Wypadek miał miejsce w pokładzie 407/1 na poziomie 660 metrów w dawnej zabrzańskiej kopalni Makoszowy. Z wstępnych ustaleń nadzoru górniczego wynika, że do przysypania pracownika rumoszem skalnym doszło podczas robót eksploatacyjnych wykonywanych w ścianie wydobywczej.

Opad skał stropowych nastąpił w piątek po godz. 21. Do akcji ruszyły najpierw dwa zastępy ratowników kopalnianych, potem dołączyły do nich dwa zastępy z Okręgowej Stacji Ratownictwa Górniczego w Zabrzu i dwa z Centralnej Stacji Ratownictwa Górniczego w Bytomiu.

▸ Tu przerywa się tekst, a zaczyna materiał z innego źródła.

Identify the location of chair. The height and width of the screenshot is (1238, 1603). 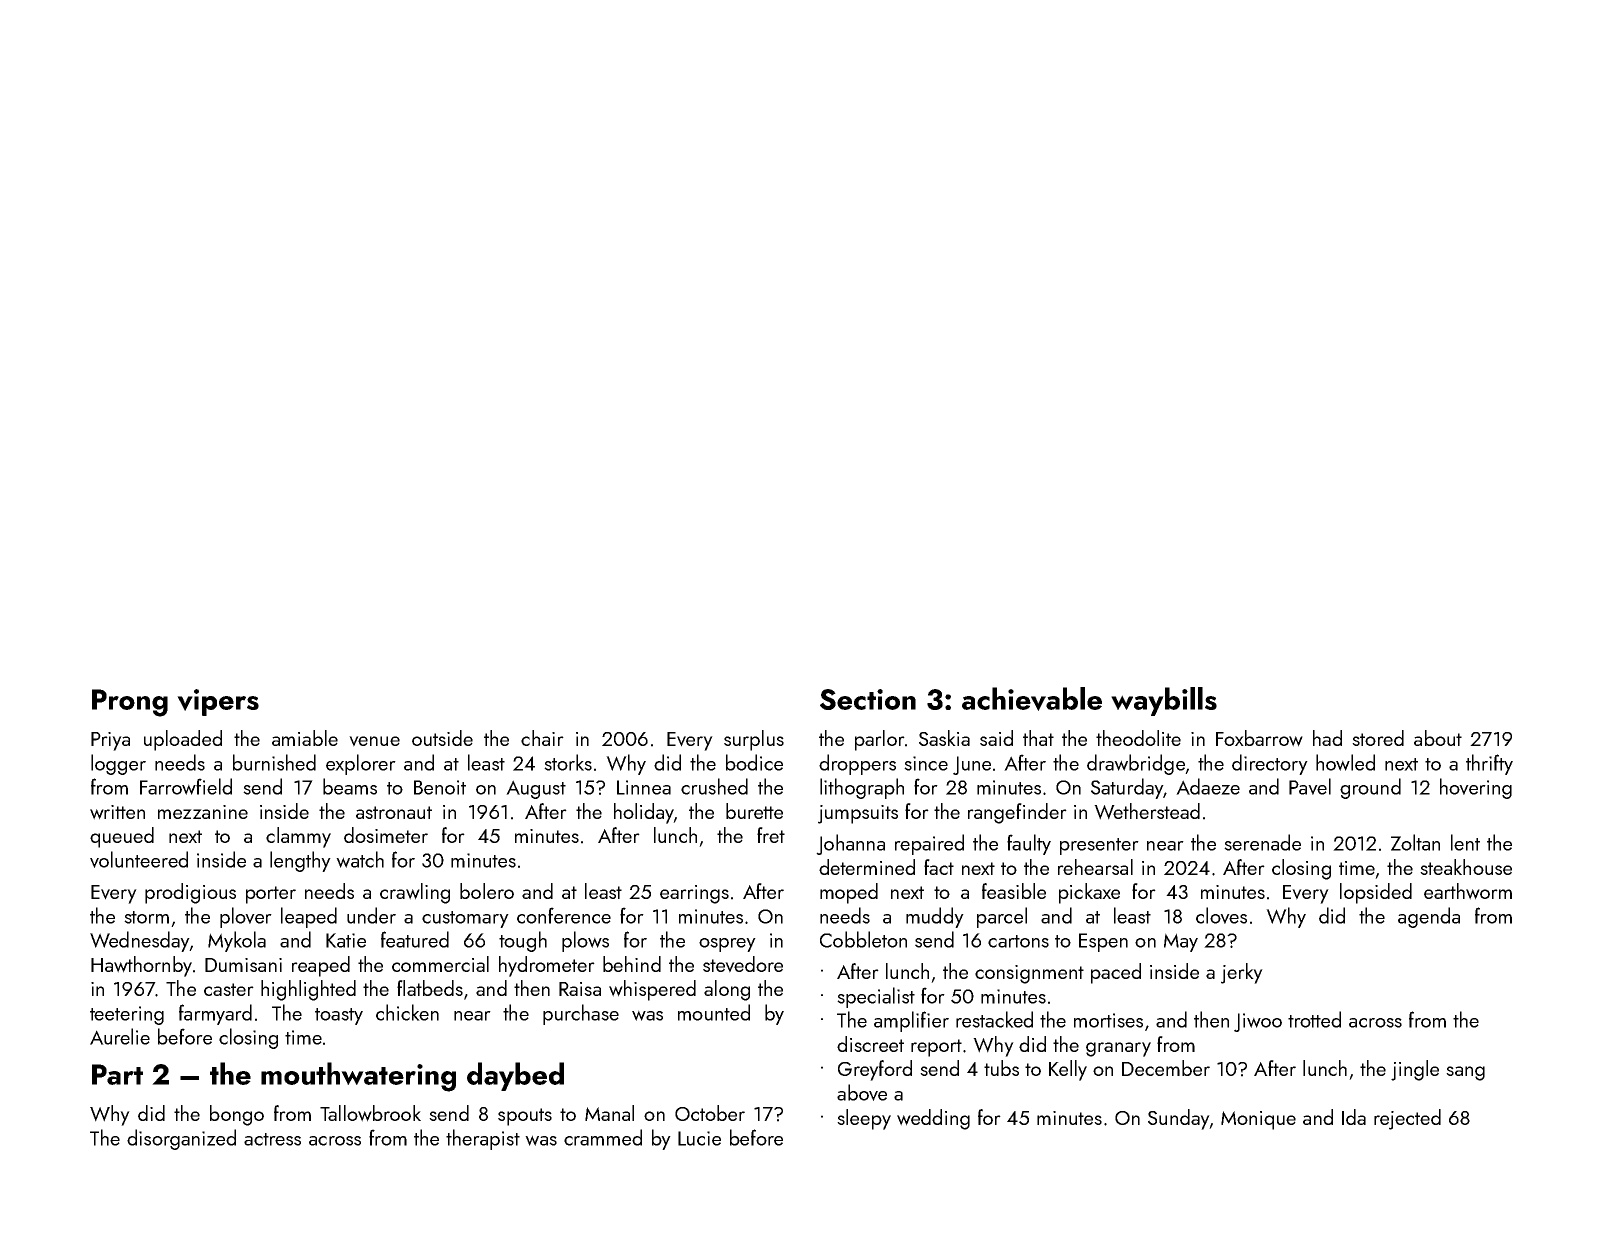
(542, 738).
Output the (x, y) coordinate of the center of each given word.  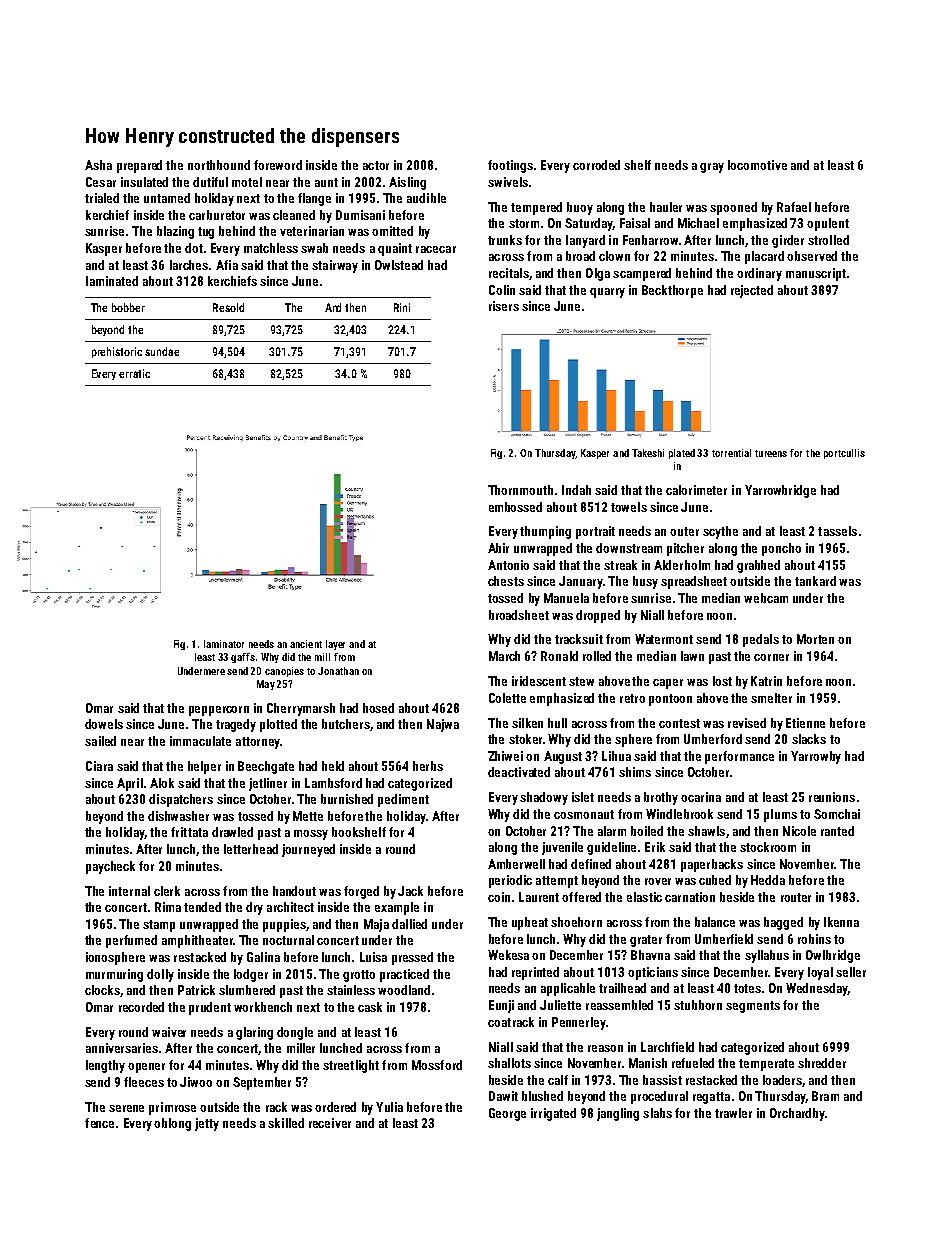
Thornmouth (520, 490)
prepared (139, 166)
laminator (224, 644)
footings (510, 166)
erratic (134, 373)
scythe (720, 532)
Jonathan (338, 671)
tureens (771, 453)
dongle (295, 1033)
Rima (168, 907)
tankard (815, 581)
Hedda (768, 880)
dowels (104, 724)
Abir (498, 548)
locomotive (757, 165)
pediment (403, 800)
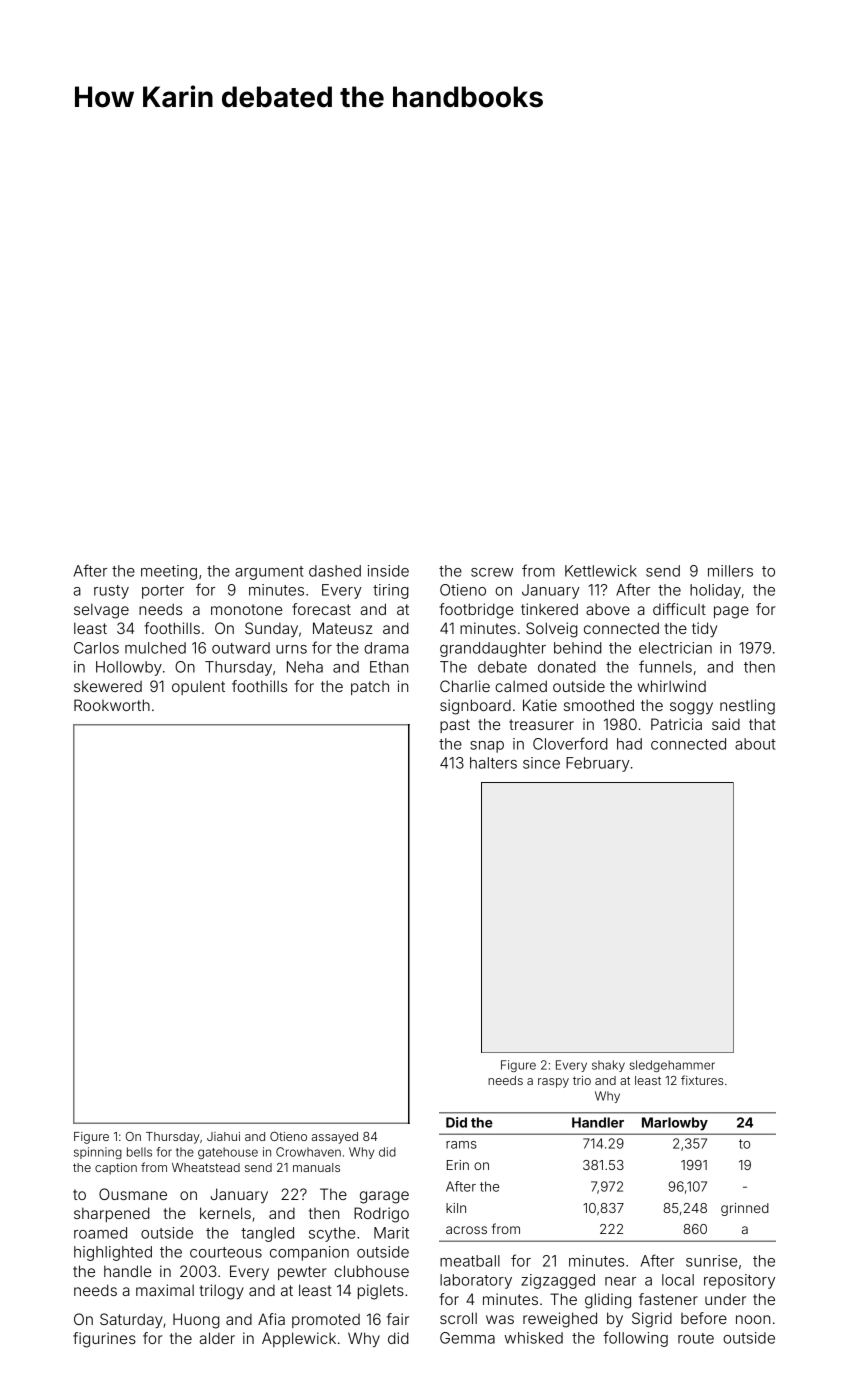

Przysypany górnik był cały czas przytomny - ratownicy, usuwający kawałki skał i jednocześnie zabezpieczający strop, z którego odpadły, utrzymywali z nim kontakt wzrokowy i głosowy. 31-latek został uwolniony i przetransportowany na powierzchnię przed godz. 3.

Do poprzedniego poważnego wypadku w należącej do Kompanii Węglowej kopalni Sośnica-Makoszowy doszło w styczniu tego roku. Podczas przeciągania zerwanej taśmy przenośnika taśmowego na poziomie 660 m element urządzenia zmiażdżył stopę pracownika firmy zewnętrznej.

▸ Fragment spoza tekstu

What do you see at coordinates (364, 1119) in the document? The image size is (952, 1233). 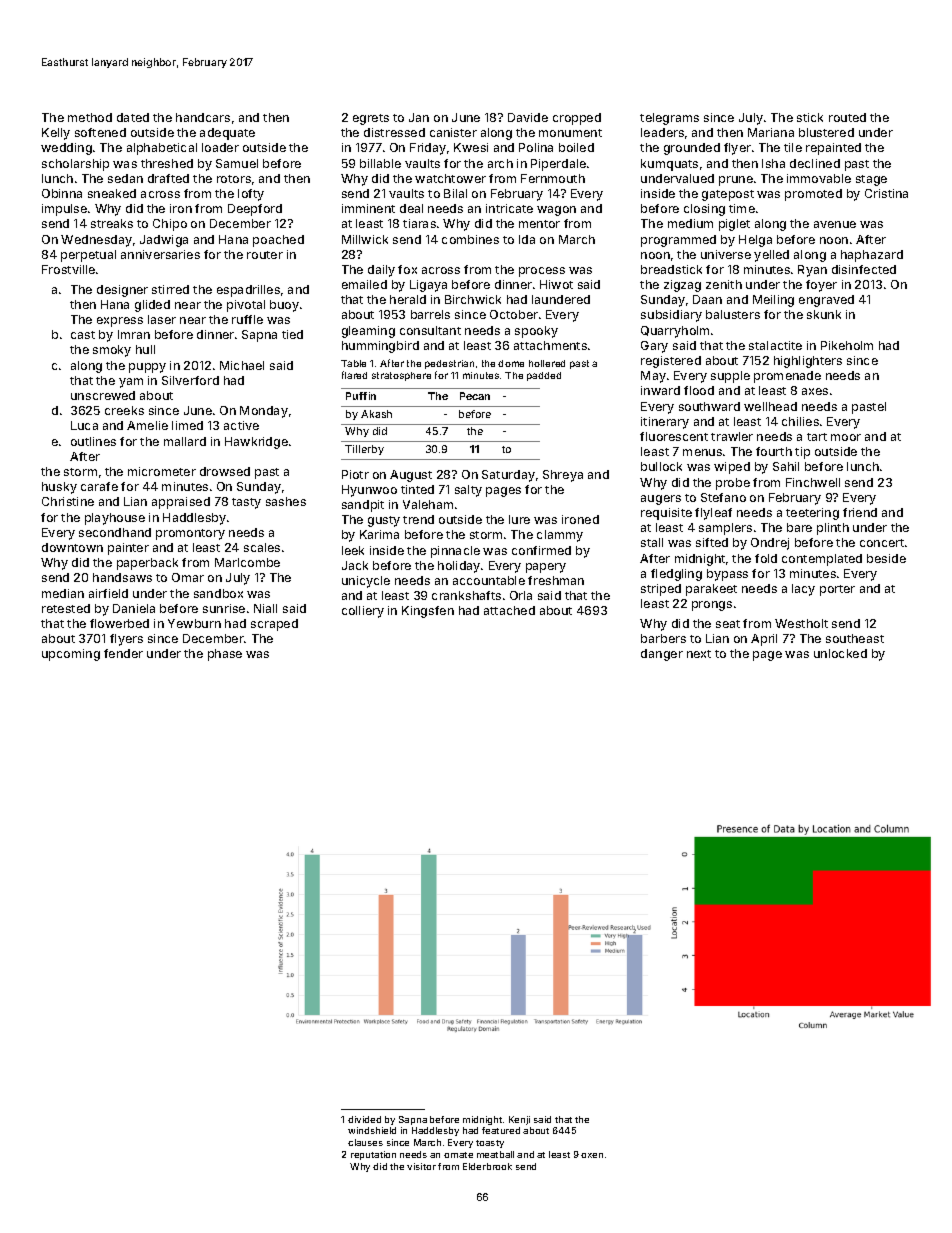 I see `divided` at bounding box center [364, 1119].
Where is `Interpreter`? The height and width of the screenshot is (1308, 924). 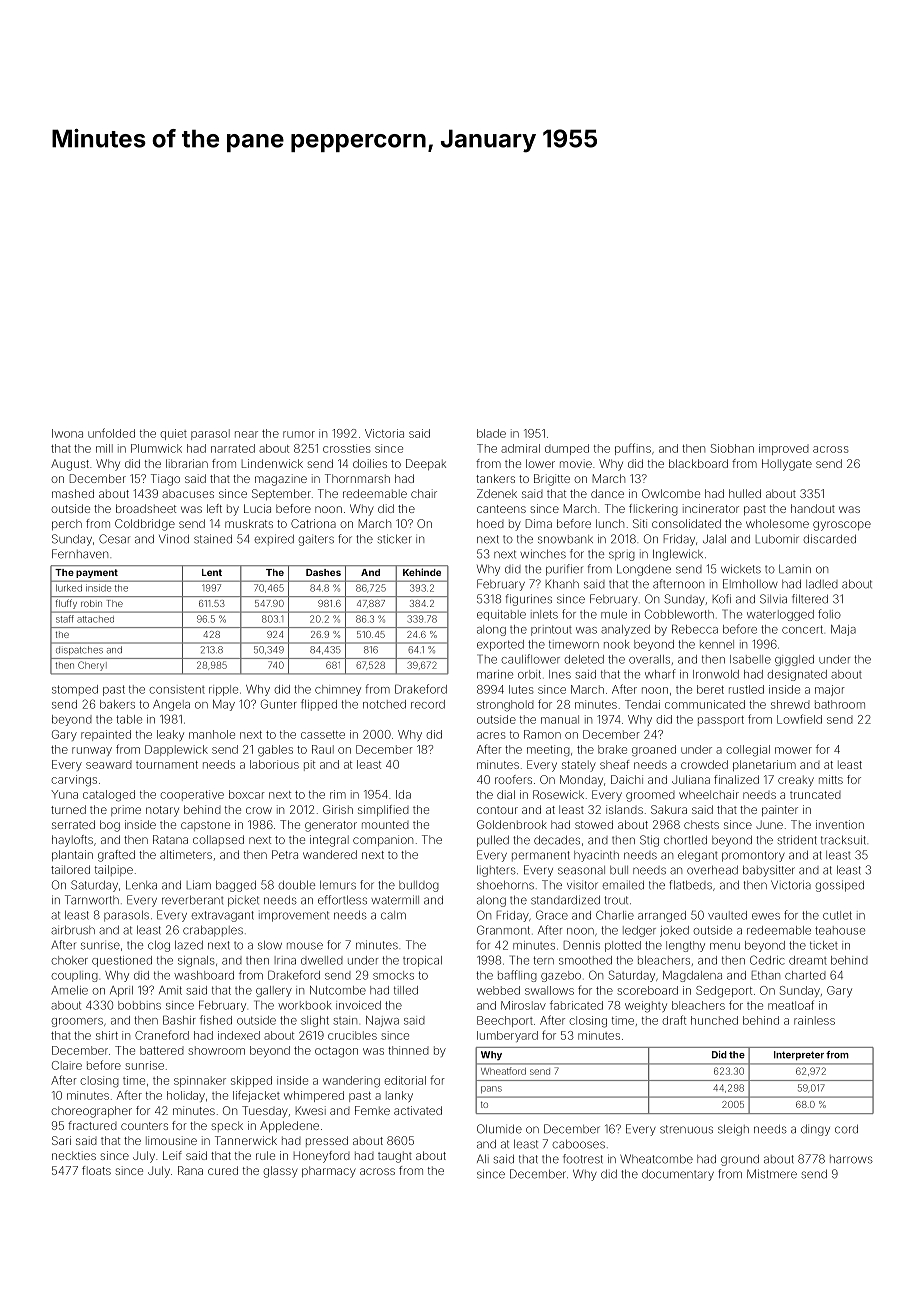 Interpreter is located at coordinates (799, 1055).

Ostatni śmiertelny wypadek w tym zakładzie miał miejsce w październiku ub. roku. 43-letni górnik zginął również na poziomie 660 metrów - wskutek uderzenia częścią obudowy podczas likwidacji wnęki wyrobiska.

W tym roku w polskim górnictwie zginęło 19 górników, w tym 13 w kopalniach węgla kamiennego. Odnotowano też 31 wypadków ciężkich, w tym w górnictwie węgla kamiennego - 19. Łączna liczba odnotowanych przez WUG do końca października wszystkich wypadków to 2793 - w tym 2182 w kopalniach węgla kamiennego.